[Insight-developers] Need to add images for new tests to Data -- how to do that in a Gerrit topic?

Gaëtan Lehmann gaetan.lehmann at jouy.inra.fr
Thu Nov 4 13:46:36 EDT 2010


Le 4 nov. 10 à 17:11, Matthew McCormick (thewtex) a écrit :

> Git submodules are a fantastic thing.  A git submodule is simply a
> pointer to the
>
> 1. URL of the sub-repository
> 2. The path in the tree where it is located
> 3. The commit that the submodule is at for the current commit.
>
> The first two are simply kept in the .gitmodules file of the
> repository.  The third has great integration with git, so it is
> efficient to work with.
>
> It means you can do the following
>
>  git checkout -b examine_an_old_version <some old commit hash>
>  git submodule update
>
> And all the submodules will be at the state they were at in the old  
> commit.
>
> Many of the projects in the Utilities/ direction should be submodules.
> With a submodule,
>
> 1.  The commit history of a separate logical unit is kept separate
> 2.  It is easier to bring in changes from upstream.
> 3.  It is easier to push changes upstream.
> 4.  Copied code is kept to a minimum.
>

Sounds nice for the Utilities.
IMO, we should put KWStyle there too, as a submodule.
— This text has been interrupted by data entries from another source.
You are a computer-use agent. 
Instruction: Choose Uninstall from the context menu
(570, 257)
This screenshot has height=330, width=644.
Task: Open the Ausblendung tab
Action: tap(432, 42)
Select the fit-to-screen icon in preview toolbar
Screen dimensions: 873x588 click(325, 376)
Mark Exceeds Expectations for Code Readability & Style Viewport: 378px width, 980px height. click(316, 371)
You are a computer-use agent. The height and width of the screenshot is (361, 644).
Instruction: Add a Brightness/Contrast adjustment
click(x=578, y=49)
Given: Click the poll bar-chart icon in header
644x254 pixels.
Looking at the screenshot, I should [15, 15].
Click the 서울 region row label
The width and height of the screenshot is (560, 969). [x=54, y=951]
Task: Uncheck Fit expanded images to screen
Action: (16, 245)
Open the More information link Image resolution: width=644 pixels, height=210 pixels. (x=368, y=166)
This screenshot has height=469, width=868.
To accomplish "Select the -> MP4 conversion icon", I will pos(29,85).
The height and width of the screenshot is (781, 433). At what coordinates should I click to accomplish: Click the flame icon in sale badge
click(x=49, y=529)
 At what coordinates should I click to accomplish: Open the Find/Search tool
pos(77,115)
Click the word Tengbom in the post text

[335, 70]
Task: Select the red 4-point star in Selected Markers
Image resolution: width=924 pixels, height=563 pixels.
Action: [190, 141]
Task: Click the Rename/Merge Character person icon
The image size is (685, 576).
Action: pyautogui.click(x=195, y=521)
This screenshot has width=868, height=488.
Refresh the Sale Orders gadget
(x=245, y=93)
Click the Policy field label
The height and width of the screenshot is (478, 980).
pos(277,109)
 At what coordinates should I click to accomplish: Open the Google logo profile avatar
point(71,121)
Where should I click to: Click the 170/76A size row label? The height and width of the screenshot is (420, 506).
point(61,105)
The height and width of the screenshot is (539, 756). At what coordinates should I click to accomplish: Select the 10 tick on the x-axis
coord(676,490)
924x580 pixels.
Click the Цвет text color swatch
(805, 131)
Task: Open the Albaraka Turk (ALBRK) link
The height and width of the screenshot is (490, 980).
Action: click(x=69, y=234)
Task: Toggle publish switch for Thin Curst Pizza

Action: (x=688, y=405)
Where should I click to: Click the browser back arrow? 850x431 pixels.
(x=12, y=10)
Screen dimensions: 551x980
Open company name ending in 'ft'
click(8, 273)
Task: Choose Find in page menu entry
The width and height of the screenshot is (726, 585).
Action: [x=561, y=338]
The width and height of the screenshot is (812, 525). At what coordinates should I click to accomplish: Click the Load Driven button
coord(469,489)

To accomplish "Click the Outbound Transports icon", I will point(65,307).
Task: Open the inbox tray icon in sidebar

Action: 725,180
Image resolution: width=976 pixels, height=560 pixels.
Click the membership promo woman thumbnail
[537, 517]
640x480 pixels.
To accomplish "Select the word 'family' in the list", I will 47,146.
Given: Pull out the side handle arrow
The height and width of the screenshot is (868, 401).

But for the test it seem quite artificial, as the baseline are part of  
the test.
It also add a lot of complexity to create a new test with new test  
files:

Previously we had to do

   cvs add Testing/Code/...
   cvs add Testing/Data/...
   cvs ci

and now

   cd Testing/Data
   git add ...
   git commit
   git push
   cd -
   git add Testing/Data
   git add Testing/Code/...
   git commit
   git config "hooks.Testing/Data.update" 085e657..9dc1292
   git commit
   git push

*ouch*

It also makes more difficult to submit patches with new data files to  
gerrit for the developers without write access to ITKData.git.
And it means that a file can't be reviewed with the test before being  
commited in ITKData.git - if the change is rejected, the data still  
stay there for ever.

As Bill said, we should make it simpler.

> For an example of a Kitware project that does a nice job of using
> submodules, see Paraview.
>
> However, having Testing/Data as a submodule is a workaround for a
> deficiency in distributed version control systems.  I, too, once had a
> Testing/Data repository that I tried to keep all the images for my
> personal projects.  But it quickly became too big.  It took too long
> to download and it took up too much disk space.  For a project like
> ITK, bringing the Testing/Data into the main repository is not
> feasible.

Really? Testing/Data takes 74 GB, including the history.
ITK takes 148 MB, including the history.
So the amount of data seems quite reasonable to me, and that's almost  
10 years of accumulated changes.
Linux takes 834 MB - way more than ITK + its data.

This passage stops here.